So when Dickie had waited a little while he began to think, as one always does when people don't keep their appointments, that perhaps he had mistaken the time, or that the clock at the cottage was slow. And when he had waited a little longer, it seemed simply silly to be waiting at all. So he picked up his crutch and got up from the milestone where he had been sitting and set off to walk down to the Castle.

As he went he thought many things, and one of the things he thought was that the memories of King James's time had grown dim and distant—he looked down on Arden Castle and loved it, and felt that he asked no better than to live there all his life with his cousins and their father, and that, after all, the magic of a dream-life was not needed, when life itself was so good and happy.

And just as he was thinking this a twig cracked sharply in the hedge. Then a dozen twigs rustled and broke, and something like a great black bird seemed to fly out at him and fold him in its wings.

It was not a bird—he knew that the next moment—but a big, dark cloak, that some one had thrown over his head and shoulders, and through it strong hands were holding him.

"Hold yer noise!" said a voice; "if you so much as squeak it'll be the worse for you."

"Help!" shouted Dickie instantly.

He was thrown on to the ground. Hands fumbled, his face was cleared of the cloak, and a handkerchief with a round pebble in it was stuffed into his mouth so that he could not speak. Then he was dragged behind a hedge and held there, while two voices whispered above him. The cloak was over his head again now, and he could see nothing, but he could hear. He heard one of the voices say, "Hush! they're coming." And then he heard the sound of hoofs and wheels, and Lord Arden's jolly voice saying, "He must have walked on; we shall catch him up all right." Then the sound of wheels and hoofs died away, and hard hands pulled him to his feet and thrust the crutch under his arm.

"Step out!" said one of the voices, "and step out sharp—see?—or I'll l'arn you! There's a carriage awaiting for you."

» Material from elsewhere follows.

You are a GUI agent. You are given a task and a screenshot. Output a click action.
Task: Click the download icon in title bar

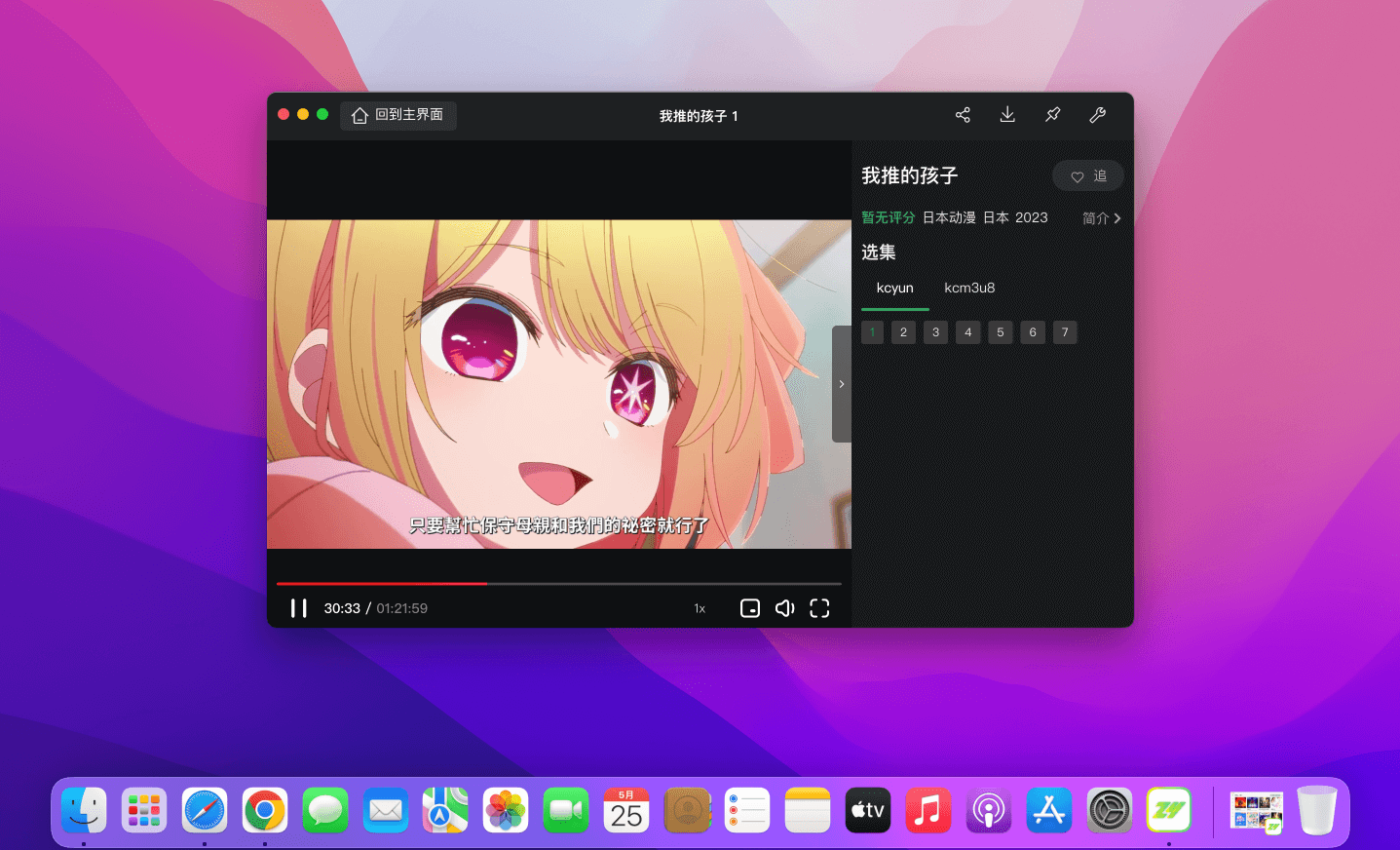(x=1007, y=115)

He stepped out; there was nothing else to be done. They had taken the cloak from his eyes now, and he saw presently that they were nearing a coster's barrow.

They laid him in the barrow, covered him with the cloak, and put vegetable marrows and cabbages on that. They only left him a little room to breathe.

"Now lie still for your life!" said the second voice. "If you stir a inch I'll lick you till you can't stand! And now you know."

So he lay still, rigid with misery and despair. For neither of these voices was strange to him. He knew them both only too well.



CHAPTER X

THE NOBLE DEED

WHEN Lord Arden and Elfrida and Edred reached the castle and found that Dickie had not come back, the children concluded that Beale had persuaded him to stay the night at the cottage. And Lord Arden thought that the children must be right. He was extremely annoyed both with Beale and with Dickie for making such an arrangement without consulting him.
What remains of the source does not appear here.